The procedure in Listing D uses this form to toggle a menu bar or toolbar between enabled and disabled. To demonstrate this procedure, enter the following statement in the Immediate window:
 
?ToggleCommandBar(“Menu Bar”)
 

Return to Access and you’ll see that the menu bar is gone. Return to the Immediate window and execute ToggleCommandBar() again to restore the menu bar.

At the second level, you’ll find all the menu commands and buttons on the menu bar or toolbar. While the type of controls may differ, you can reference them all using the CommandBarControl object. In this case, you simply refer to the CommandBar object’s collection using this syntax, where controlname is a string that identifies the name of the control:
 
commandbarobject.Controls(controlname)
 

Use the procedure in Listing E to modify controls on a menu bar or a toolbar. It’s very similar to the previous procedure in that it declares a CommandBar object. However, it goes one level deeper and references a control in the CommandBar object’s Controls collection.

Simply pass the control and command bar objects by name. For example, in the Immediate window, enter this statement:
 
?ToggleCommandBarControl(“File”, “Menu Bar”)
 

This disables the File menu on the Menu bar, as shown in Figure D. Return to the Immediate window and executethe procedure again to enable the File menu.

Figure D
Disable a menu item.

The third level consists of submenus that perform a task or lead to yet another submenu level. For example, you might want to disable or enable the New submenu item on the File menu on the menu bar. For obvious reasons, you’ll use this syntax only with the menu bar—toolbars don’t contain submenus (although you could probably add one to a custom toolbar). This time, you’re cycling through a control object’s collection of controls in this form:
commandbarobject.Controls(ctl1).Controls(ctl2)

Listing F references a submenu using this syntax.

In the Immediate window, pass both controls and the menu object to the procedure using this statement:
?ToggleCommandBarSubmenu(“File”, “New…”, “Menu Bar”)

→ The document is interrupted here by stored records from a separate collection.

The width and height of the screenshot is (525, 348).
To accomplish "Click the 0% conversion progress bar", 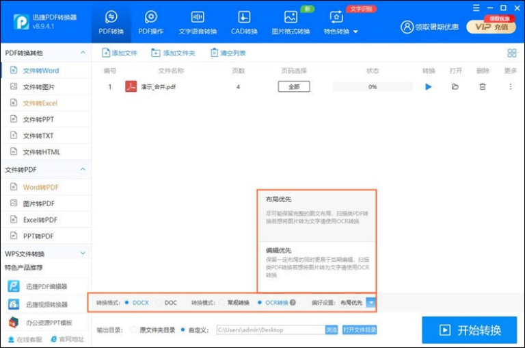I will [x=373, y=87].
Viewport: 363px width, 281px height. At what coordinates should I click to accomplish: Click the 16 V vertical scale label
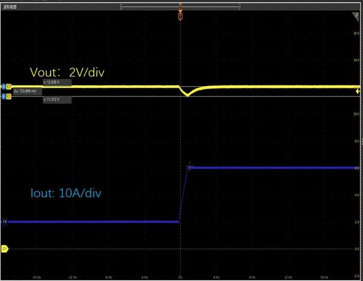click(x=355, y=33)
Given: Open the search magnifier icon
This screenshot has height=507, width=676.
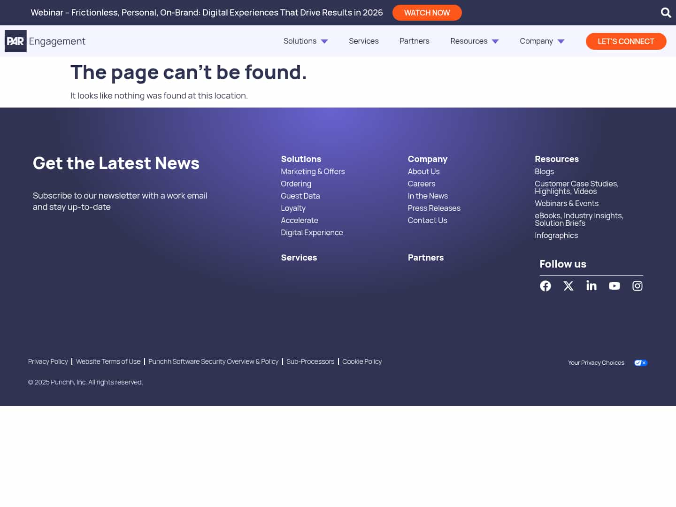Looking at the screenshot, I should pos(666,13).
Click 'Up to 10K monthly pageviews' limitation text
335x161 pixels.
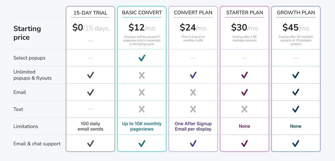tap(142, 126)
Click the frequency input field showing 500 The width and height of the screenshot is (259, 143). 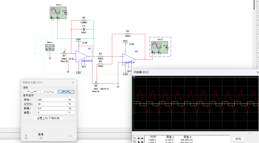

Figure E shows the disabled New submenu on the File menu.

Figure E
Disable submenu items.

Planning for errors
A number of situations will produce runtime errors:

  • You may have noticed that the string passed in the last example includes the ellipses character (…). You must include these when appropriate or the procedure will return an error.
  • If you attempt to modify a disabled command bar or control object, the procedure may return an error. An object can be inhibited (not presently available or visible) without being programmatically disabled. When this is the case, you can still modify the object.
  • Conflicting arguments will return errors; you must pass the correct strings the corresponding objects. For instance, passing ToggleCommandBarSubmenu() the following strings would return an error because there is no Delete control in the File control’s collection: File, Delete, Menu Bar.

Level the playing field
Don’t let working with the command bar and controls frustrate you. Being familiar with the hierarchy is the key to working with these objects successfully. Knowing the proper syntax for referencing all the objects once you know they exist will go a long way toward working through the many levels of objects with ease.